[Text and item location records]

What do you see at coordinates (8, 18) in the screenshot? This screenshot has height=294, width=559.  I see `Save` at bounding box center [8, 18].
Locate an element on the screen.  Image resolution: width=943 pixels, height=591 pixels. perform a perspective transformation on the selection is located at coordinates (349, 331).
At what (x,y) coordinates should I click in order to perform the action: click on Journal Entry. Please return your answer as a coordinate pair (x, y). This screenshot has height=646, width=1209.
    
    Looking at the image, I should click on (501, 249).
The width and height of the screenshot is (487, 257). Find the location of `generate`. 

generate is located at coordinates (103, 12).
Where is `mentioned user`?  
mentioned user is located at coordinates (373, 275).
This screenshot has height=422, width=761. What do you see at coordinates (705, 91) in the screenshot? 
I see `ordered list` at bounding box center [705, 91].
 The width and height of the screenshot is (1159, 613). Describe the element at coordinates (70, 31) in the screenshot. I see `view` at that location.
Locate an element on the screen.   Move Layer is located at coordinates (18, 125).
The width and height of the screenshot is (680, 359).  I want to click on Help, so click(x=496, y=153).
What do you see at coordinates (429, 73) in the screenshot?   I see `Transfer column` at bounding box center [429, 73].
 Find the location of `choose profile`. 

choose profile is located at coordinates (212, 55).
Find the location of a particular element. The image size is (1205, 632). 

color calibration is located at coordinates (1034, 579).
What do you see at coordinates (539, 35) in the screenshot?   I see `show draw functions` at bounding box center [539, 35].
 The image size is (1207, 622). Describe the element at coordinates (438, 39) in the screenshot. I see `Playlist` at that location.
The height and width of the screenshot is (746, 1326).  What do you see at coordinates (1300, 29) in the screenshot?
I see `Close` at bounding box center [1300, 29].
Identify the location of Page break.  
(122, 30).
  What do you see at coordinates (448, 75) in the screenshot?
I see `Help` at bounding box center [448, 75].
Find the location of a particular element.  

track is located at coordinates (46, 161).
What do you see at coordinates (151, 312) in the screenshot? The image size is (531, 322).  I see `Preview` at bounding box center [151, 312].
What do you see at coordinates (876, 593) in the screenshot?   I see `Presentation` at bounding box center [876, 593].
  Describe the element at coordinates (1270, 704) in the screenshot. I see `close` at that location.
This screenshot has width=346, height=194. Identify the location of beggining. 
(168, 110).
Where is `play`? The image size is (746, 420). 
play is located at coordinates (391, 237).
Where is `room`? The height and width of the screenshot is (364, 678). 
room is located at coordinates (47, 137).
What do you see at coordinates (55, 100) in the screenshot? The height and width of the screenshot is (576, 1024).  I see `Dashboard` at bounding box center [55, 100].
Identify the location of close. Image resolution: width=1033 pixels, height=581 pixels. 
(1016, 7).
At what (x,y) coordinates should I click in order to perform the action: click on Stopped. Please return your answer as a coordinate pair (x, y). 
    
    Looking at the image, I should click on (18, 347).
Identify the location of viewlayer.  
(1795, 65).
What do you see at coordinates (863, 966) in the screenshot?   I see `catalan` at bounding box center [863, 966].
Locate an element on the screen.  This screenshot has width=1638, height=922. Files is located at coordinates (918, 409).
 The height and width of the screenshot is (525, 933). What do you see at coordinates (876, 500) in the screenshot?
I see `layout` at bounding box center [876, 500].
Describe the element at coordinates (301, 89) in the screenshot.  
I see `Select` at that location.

WHAT TO DO:
Can you repeat the records word for word, beginning with the first line and continuing through the line that contains "generate is located at coordinates (103, 12)."?

TASK RESPONSE:
What do you see at coordinates (8, 18) in the screenshot? This screenshot has height=294, width=559.  I see `Save` at bounding box center [8, 18].
Locate an element on the screen.  Image resolution: width=943 pixels, height=591 pixels. perform a perspective transformation on the selection is located at coordinates (349, 331).
At what (x,y) coordinates should I click in order to perform the action: click on Journal Entry. Please return your answer as a coordinate pair (x, y). This screenshot has height=646, width=1209.
    
    Looking at the image, I should click on (501, 249).
The width and height of the screenshot is (487, 257). Find the location of `generate`. 

generate is located at coordinates (103, 12).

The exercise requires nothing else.